In the middle of a war, it feels almost obscene to even ponder the long-term effects on research, as if now is not the time to ask such questions. And even if they are asked, we do not yet have answers.
Before I flew to Russia from Washington, D.C., I had weighed the timing of the trip and the wisdom of going at all. I knew that historically, Vladimir Putin had launched prior Russian invasions in close proximity to the Olympics, sending forces into Georgia in 2008 and Ukraine in 2014. But after his cordial meeting with China’s Xi Jinping in the first days of February, it seemed to me that Putin would not seriously contemplate a strike until the Beijing Olympics had ended. It would surely take a week after that for Russia to launch any significant invasion—and it would probably begin, I thought, with a stealth incursion into Ukraine from Belarus. But I thought wrong, and the war arrived four days after closing ceremonies instead.
By the time I left for Moscow, I’d just recovered from COVID-19, and my visa was still valid. Maybe I could finish my research in Russia before borders closed again, as they had during the pandemic. More importantly, along with the archival work I had planned to do, I wanted to see the researchers and academics who had been with me as I worked on my three prior books, the people who had gone to sea with me, who had translated for me, and who had made possible important parts of whatever success I’ve had as a writer. I wanted to see people I love, people I might not see again for a year or two or five, or who knew how long it might be, if war came. And then it came.
Some researchers and academics in Russia are now lying low. Others are writing open letters against the invasion or going to protests. Some are signing letters trying to protect their students who have taken to the streets. Others are publicly supporting Putin. Still others hope conditions will ease, so that they can return to pressing work that might preserve the planet. Some fall into multiple categories.

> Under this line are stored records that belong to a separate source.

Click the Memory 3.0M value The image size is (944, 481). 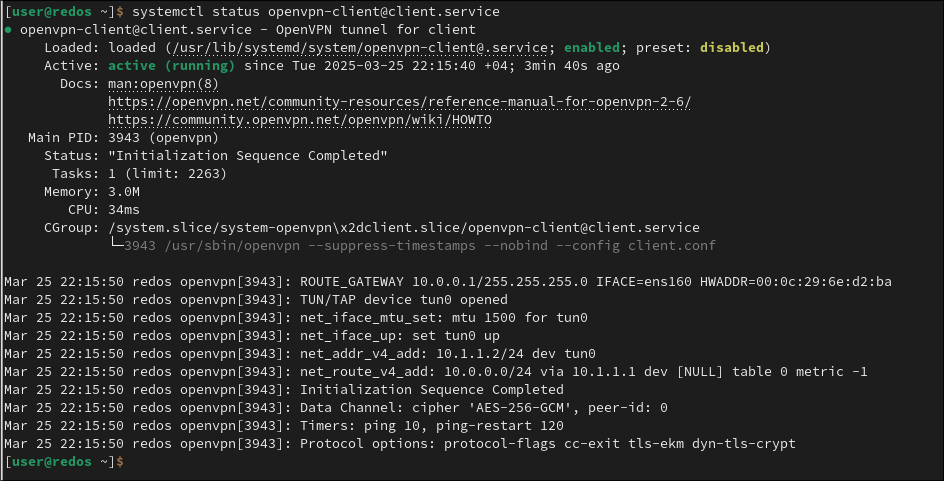[124, 192]
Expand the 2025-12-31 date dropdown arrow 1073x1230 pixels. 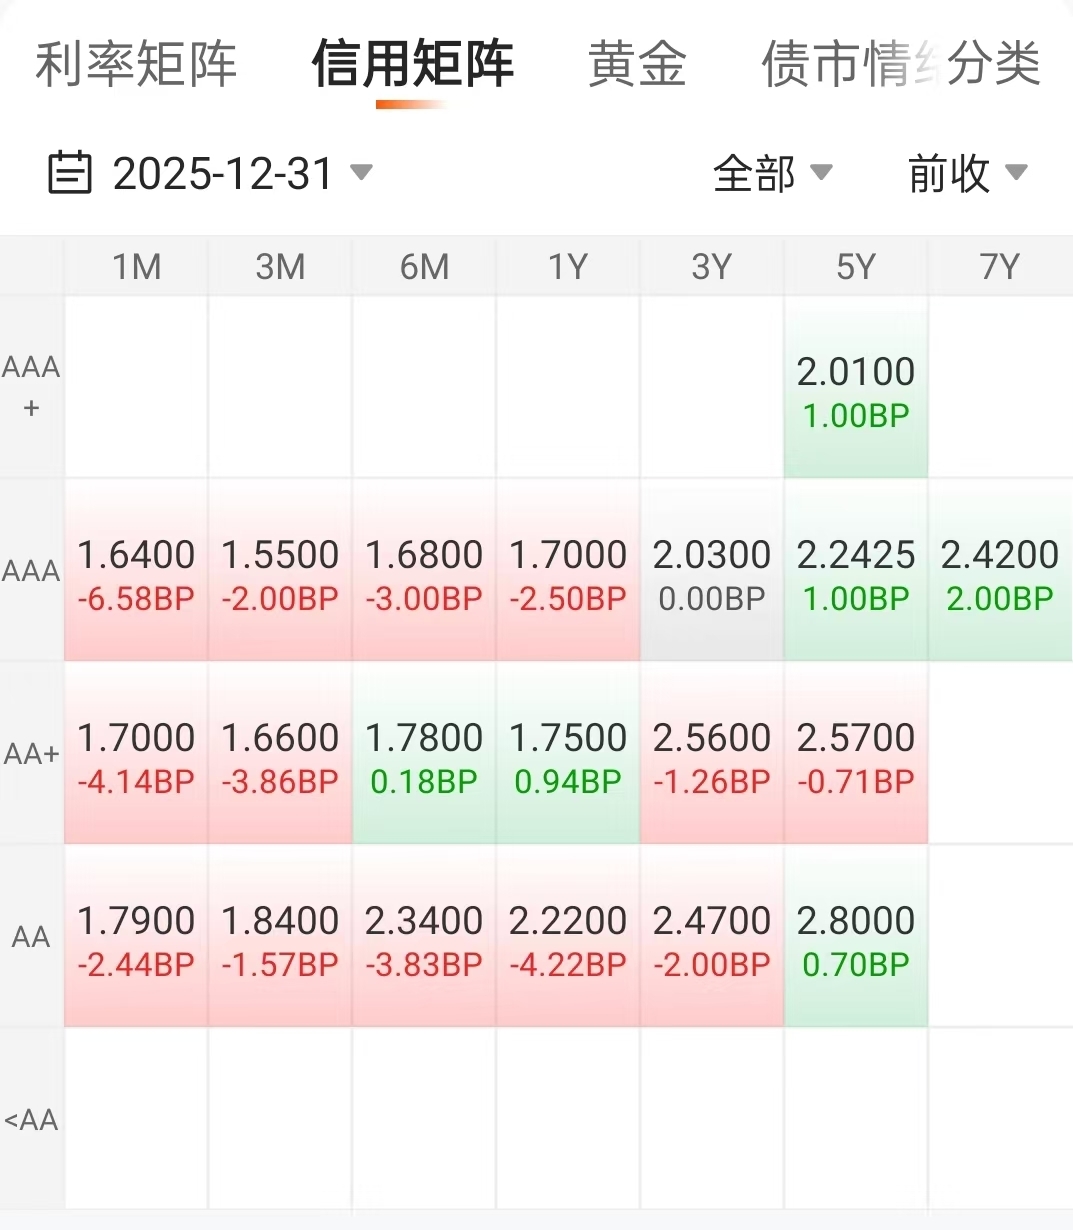point(361,172)
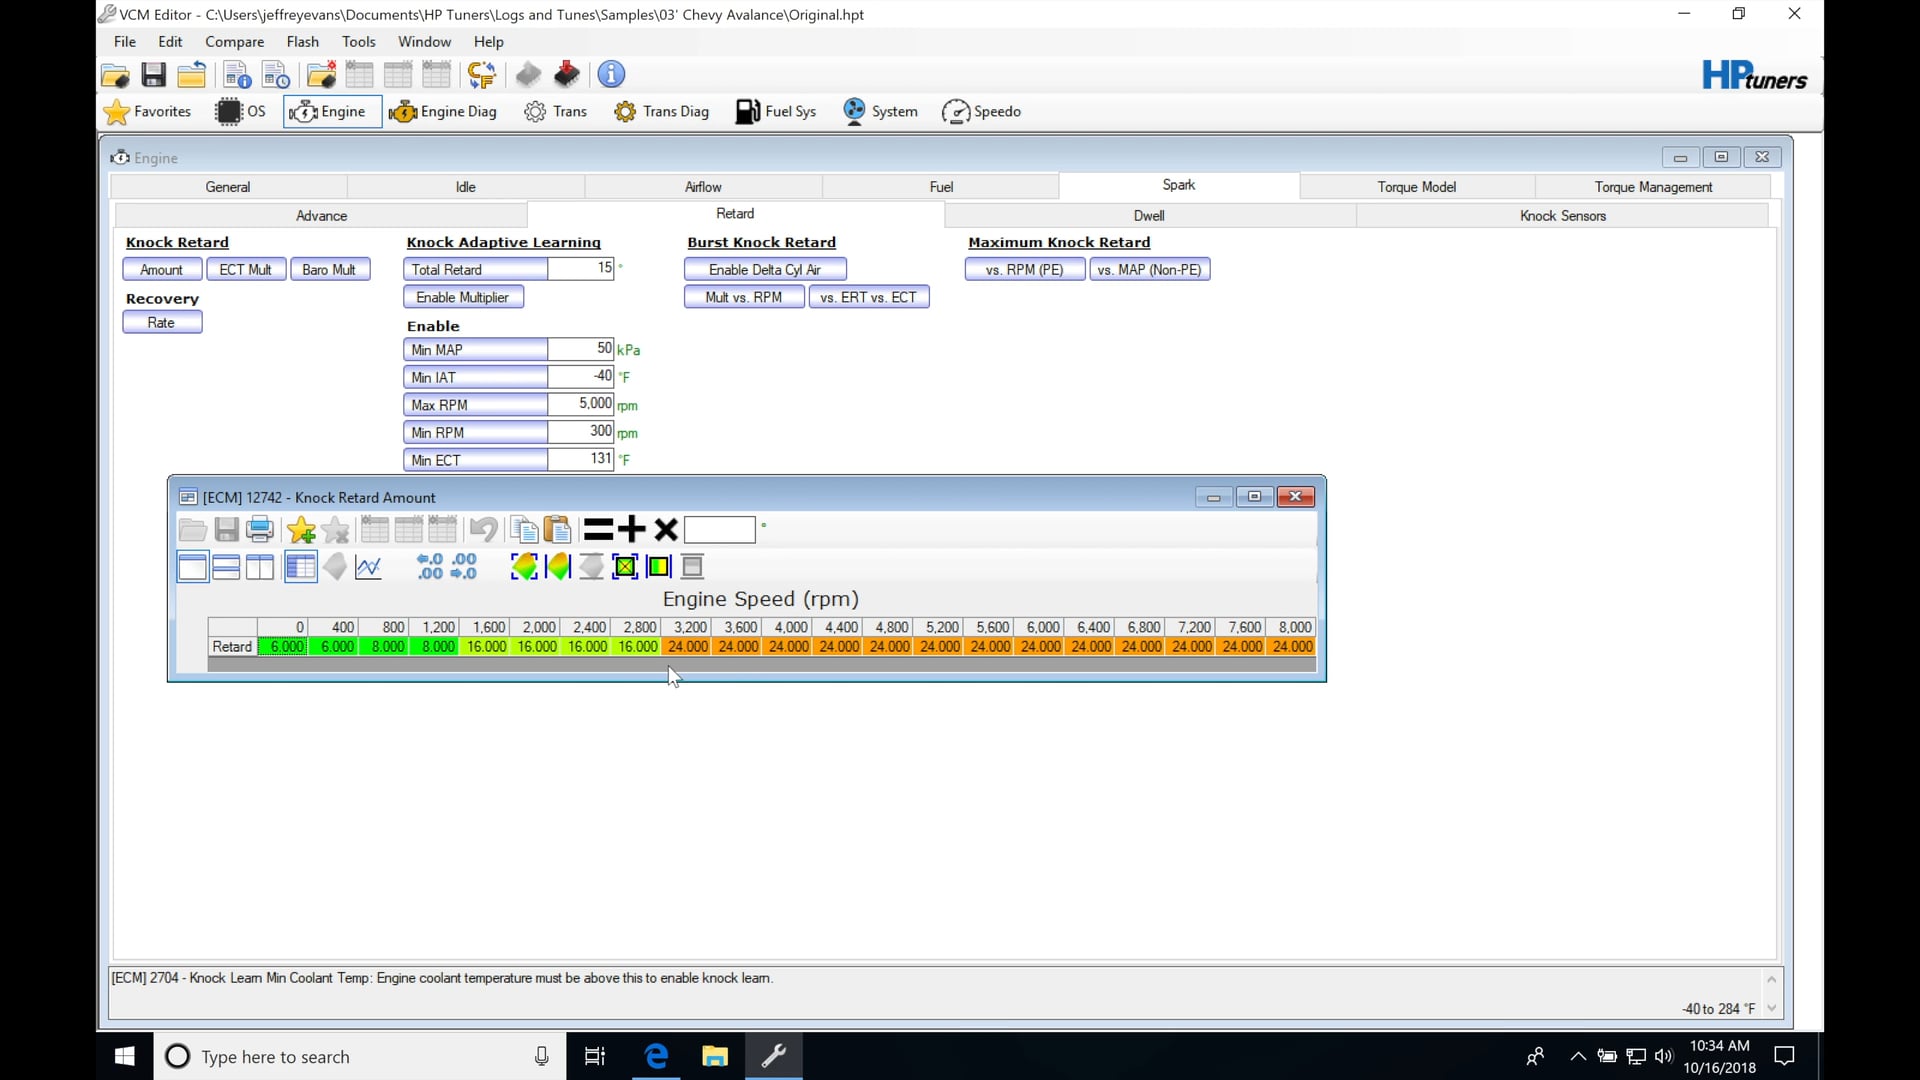Click the Celsius/Fahrenheit unit converter icon
This screenshot has height=1080, width=1920.
tap(481, 75)
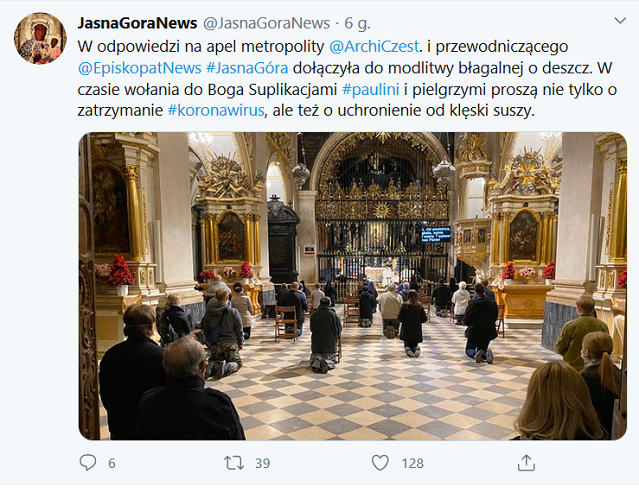
Task: Expand the tweet options chevron menu
Action: coord(620,20)
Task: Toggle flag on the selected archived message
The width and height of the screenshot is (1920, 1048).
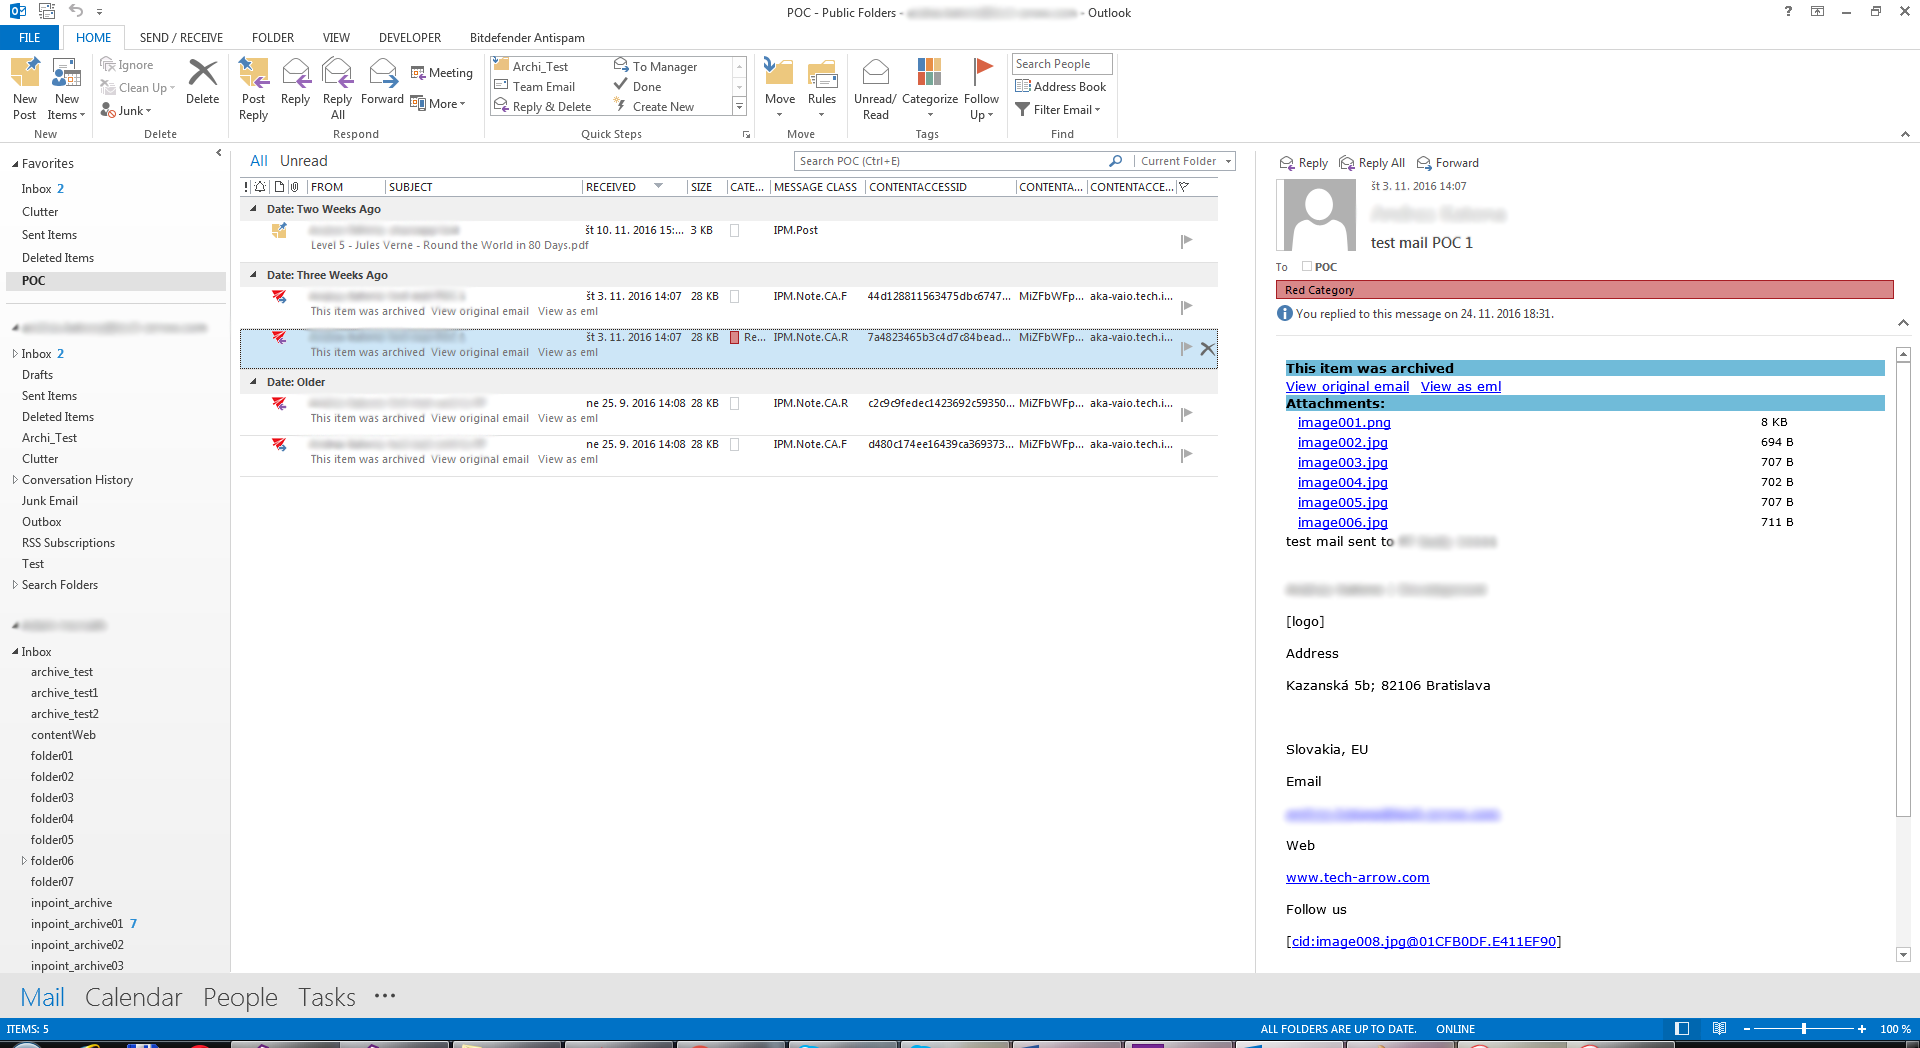Action: pos(1186,348)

But the future is unclear. Nearly three weeks after the beginning of the invasion, amid talk of a ceasefire, Putin called for a “natural and necessary cleansing” of Russia from “foreign sympathizers” and “fifth columnists,” underlining the question that had already been lingering in the background: Will even an end to the war be sufficient to begin to rebuild what has been destroyed? And what if it is not?
In February, just days before the war, I stood with a scientist and a sailor on the shore at Arkhangelsk and looked out to the White Sea, and past that sea, to the Arctic. It was late at night, the banks were treacherous with ice, and, braced against a bitter wind, we could barely make out anything in the darkness. But the sea and everything beyond it—we knew they were still there.
It remains to be seen how deep the current rupture goes and how long it will last. For now, scientific partnerships are shattered. The window to prevent climate catastrophe is closing. And in Ukraine, people are dying.